- Problem description -
Would you please copy each line of the data in which the string "will" occurs?
-- Opening Marker --
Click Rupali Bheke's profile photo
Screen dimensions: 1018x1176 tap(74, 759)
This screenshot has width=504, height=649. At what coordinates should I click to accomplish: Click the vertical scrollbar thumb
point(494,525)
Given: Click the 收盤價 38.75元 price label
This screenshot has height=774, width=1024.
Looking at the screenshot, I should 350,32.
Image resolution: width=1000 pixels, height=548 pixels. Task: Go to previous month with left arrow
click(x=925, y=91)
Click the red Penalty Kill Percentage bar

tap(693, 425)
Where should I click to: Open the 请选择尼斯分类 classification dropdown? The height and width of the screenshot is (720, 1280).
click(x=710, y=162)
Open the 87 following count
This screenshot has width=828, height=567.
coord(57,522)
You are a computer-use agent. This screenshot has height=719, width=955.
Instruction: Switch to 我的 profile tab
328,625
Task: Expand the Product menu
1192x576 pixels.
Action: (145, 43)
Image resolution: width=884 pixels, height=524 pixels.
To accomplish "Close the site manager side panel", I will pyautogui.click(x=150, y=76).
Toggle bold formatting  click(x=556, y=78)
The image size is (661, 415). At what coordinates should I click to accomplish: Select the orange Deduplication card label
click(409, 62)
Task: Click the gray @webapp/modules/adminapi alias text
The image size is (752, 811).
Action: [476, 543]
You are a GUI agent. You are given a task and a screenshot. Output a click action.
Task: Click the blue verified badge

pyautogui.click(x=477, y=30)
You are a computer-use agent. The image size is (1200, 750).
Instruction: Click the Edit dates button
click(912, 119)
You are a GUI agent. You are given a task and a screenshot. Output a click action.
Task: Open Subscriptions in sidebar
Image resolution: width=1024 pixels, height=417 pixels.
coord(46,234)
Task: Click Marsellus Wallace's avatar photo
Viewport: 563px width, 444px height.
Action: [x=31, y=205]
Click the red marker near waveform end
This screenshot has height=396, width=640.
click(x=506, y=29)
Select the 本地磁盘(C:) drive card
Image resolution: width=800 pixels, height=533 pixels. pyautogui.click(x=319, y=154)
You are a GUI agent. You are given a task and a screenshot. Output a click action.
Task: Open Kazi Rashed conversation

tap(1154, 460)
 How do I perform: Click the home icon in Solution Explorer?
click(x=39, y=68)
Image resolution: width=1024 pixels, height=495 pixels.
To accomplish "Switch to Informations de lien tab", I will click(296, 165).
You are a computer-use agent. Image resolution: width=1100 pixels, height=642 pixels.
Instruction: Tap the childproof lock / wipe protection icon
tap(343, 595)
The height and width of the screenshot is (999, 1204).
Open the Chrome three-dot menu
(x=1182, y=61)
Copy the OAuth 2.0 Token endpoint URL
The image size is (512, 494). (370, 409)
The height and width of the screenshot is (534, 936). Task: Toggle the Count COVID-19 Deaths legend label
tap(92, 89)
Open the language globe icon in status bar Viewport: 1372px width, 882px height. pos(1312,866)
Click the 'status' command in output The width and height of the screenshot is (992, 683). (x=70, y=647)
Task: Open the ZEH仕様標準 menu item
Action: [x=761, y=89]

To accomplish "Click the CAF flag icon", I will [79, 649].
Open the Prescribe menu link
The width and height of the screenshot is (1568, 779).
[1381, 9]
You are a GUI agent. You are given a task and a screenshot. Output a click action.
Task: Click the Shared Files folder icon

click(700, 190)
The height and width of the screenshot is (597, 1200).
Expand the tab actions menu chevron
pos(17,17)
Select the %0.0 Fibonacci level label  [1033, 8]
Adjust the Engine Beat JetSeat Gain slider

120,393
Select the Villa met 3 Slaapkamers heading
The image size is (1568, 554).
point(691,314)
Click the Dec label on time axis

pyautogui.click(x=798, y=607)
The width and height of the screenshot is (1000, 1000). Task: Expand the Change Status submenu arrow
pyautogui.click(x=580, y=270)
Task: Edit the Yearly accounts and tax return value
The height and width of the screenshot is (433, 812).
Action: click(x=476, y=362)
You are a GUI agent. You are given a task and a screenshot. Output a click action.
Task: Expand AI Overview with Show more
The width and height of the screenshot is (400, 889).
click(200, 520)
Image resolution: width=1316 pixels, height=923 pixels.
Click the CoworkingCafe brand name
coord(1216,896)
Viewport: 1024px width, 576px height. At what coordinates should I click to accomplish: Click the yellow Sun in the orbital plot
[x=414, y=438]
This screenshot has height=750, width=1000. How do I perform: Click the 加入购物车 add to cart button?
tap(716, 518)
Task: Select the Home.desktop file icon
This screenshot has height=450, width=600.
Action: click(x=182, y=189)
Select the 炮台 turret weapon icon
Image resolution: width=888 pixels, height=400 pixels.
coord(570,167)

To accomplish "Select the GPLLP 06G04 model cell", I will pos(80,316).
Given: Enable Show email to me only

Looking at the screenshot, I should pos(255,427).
-- Closing Marker --
- Response for this exercise -
To accomplish "Close the site manager side panel", I will pyautogui.click(x=150, y=76).
To accomplish "Switch to Informations de lien tab", I will click(296, 165).
To accomplish "Click the CAF flag icon", I will [79, 649].
To accomplish "Select the GPLLP 06G04 model cell", I will pos(80,316).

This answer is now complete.